Douloureux retour à la réalité

La sortie de secte, qu’elle soit volontaire ou due à une exclusion, est toujours douloureuse et conduit certains ex-adeptes au suicide. Prenant le cas particulier de la FLDS, le Salt Lake Tribune note 31 suicides entre 1999 et 2017 pour la communauté de Short Creek. Rapporté au nombre d’habitants, c’est un taux deux fois supérieur à la moyenne nationale américaine.

Les causes de ces suicides sont di­verses, mais d’anciens adeptes rendent Warren Jeffs (aujourd’hui incarcéré)1 responsable de la plupart d’entre eux. Sa politique d’exclusion des membres qu’il considérait comme indésirables, ou leur déplacement dans d’autres communauté, condui­sait ces adeptes à un isolement qu’ils n’avaient jamais connu au sein de la communauté polygame. Considérés comme des apostats, mis au ban du groupe, ignorés par leurs proches qui avaient interdiction de leur parler, ils étaient livrés à eux-mêmes dans un monde dont ils ignoraient tout. Doyle Dockstader, chassé à l’âge de douze ans, a tenté de se suicider alors qu’il était en prison. Après son exclusion, il avait tout perdu, même sa chance d’aller au paradis, pensait-il.
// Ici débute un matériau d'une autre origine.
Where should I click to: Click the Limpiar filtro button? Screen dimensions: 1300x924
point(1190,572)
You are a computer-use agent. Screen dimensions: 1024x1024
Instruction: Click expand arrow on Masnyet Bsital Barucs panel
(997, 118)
Shannon Price, assistante sociale et présidente de la Diversty Foundation qui aide les anciens membres du groupe, constate un taux de suicide plus élevé chez les hommes. Selon elle, le suicide résulterait d’une culture rigide où le genre détermine la place occupée dans la communauté. Constamment soumis aux décisions des dirigeants, les hommes n’apprennent pas à développer leur capacité d’adaptation. Leurs seuls objectifs sont construire la communauté religieuse et pourvoir aux besoins de la famille. En cas de départ volontaire ou d’exclusion du groupe, ils ont l’impression d’avoir perdu leurs repères, « leur raison de vivre ». Les femmes sont moins touchées par ce phénomène. Même lorsqu’elles quittent l’Église, avec leurs enfants à charge leur vie ne change pas aussi radicalement que celle des hommes.
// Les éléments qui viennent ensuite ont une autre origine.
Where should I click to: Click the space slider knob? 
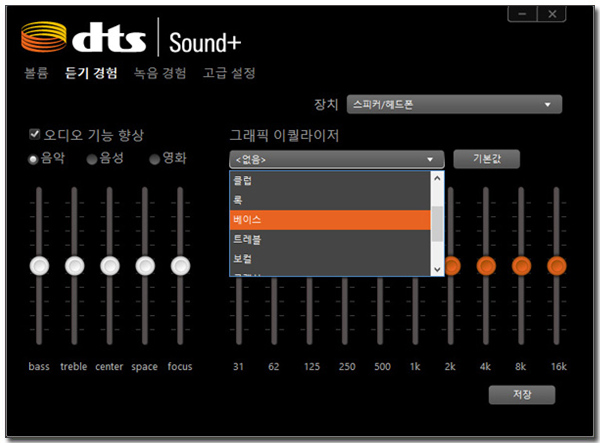(x=145, y=266)
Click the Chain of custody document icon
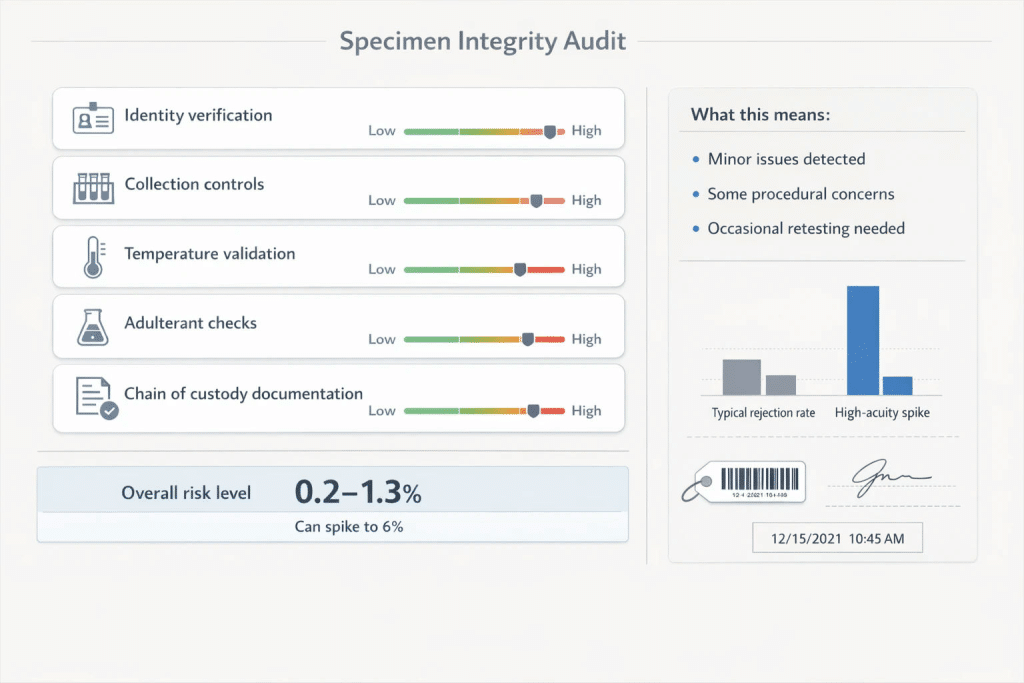The image size is (1024, 683). pos(97,398)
Les abus sexuels perpétrés par Warren Jeff ont également été la cause de plusieurs suicides, dont celui de l’un de ses neveux Clayne Jeffs (2002) et de l’un de ses fils Roy Jeffs (2019).

De nombreux adeptes en manque de repère après leur exclusion ou leur départ du groupe ont sombré dans la délinquance et la drogue, nombreux aussi deviennent dépressifs et pensent au suicide. Certains affirment qu’ils ne s’en seraient pas sortis sans l’aide de travailleurs sociaux comme Rowly Price qui a mis en place un programme de prévention du suicide, ou Doyle Dockstater, un ancien adepte qui apporte son aide via internet.

(Source : The Salt Lake Tribune, 27.10.2019)

  1. Il continue de donner ses ordres depuis la prison.